Don’t obsess about channels and how they work

Millennials have grown up during the advent of digital disruption, witnessing the proliferation of social media and smartphones into day-to-day lives. “I’m guilty along with others of getting obsessed with how these channels work but while they might have incredible data feedback loops, ultimately they’re just connecting us to each other."

However, there is a second wave of companies emerging to put the emphasis back on the content. The valuations of publishers like Netflix, HBO and Vice highlights that those making the content that enriches the networks of Facebook and Google is where the stronger value lies now. For Vice, its plan is to have its content on every screen. It wants to make films that people would pay to see in the cinema but also to host more documentaries on YouTube that would inevitably be ad-funded.

“We’re starting to realise that we’re only as good as the content that nourishes the eco-system we’ve created,” admitted Adams. “For nearly ten years we’ve been obsessed as a society about these channels or ‘pipes’ but no one’s really questioned what we’re putting down them.”

Customers will pay for content….if it’s good enough

The subscription economy has given rise to publishing models that are pushing media companies to think like disruptors. It’s sparked renewed efforts from the likes of Netflix and Amazon to challenge the common-held belief that consumers won’t pay for digital content. And while Vice has no plans to erect a pay wall yet, Adams believes the subscription economy is helping to transform how people (and consequently advertisers) appreciate premium content.

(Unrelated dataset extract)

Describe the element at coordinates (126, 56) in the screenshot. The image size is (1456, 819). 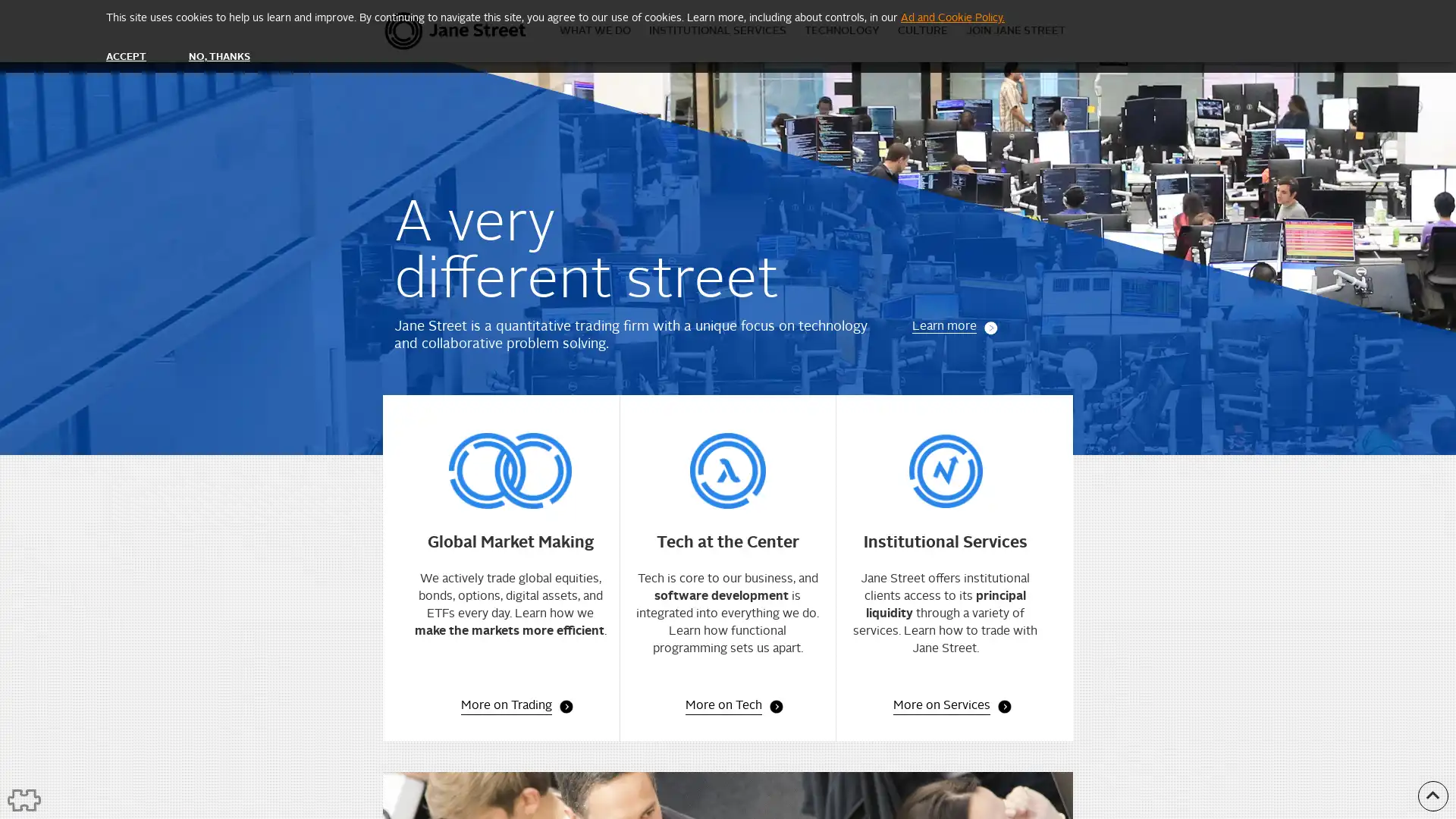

“We don’t have plans to do anything dramatic but if we decided to do something that was not ad-funded then we’d probably back ourselves to do that,” he added. “The key is to be on the side of the consumer and not commodify the content so that people can get that anywhere with the same tone of voice and the same perspective. That’s the lesson for marketers because brand communications will also suffer from shallow commoditisation where one brand position feels a lot like the next one."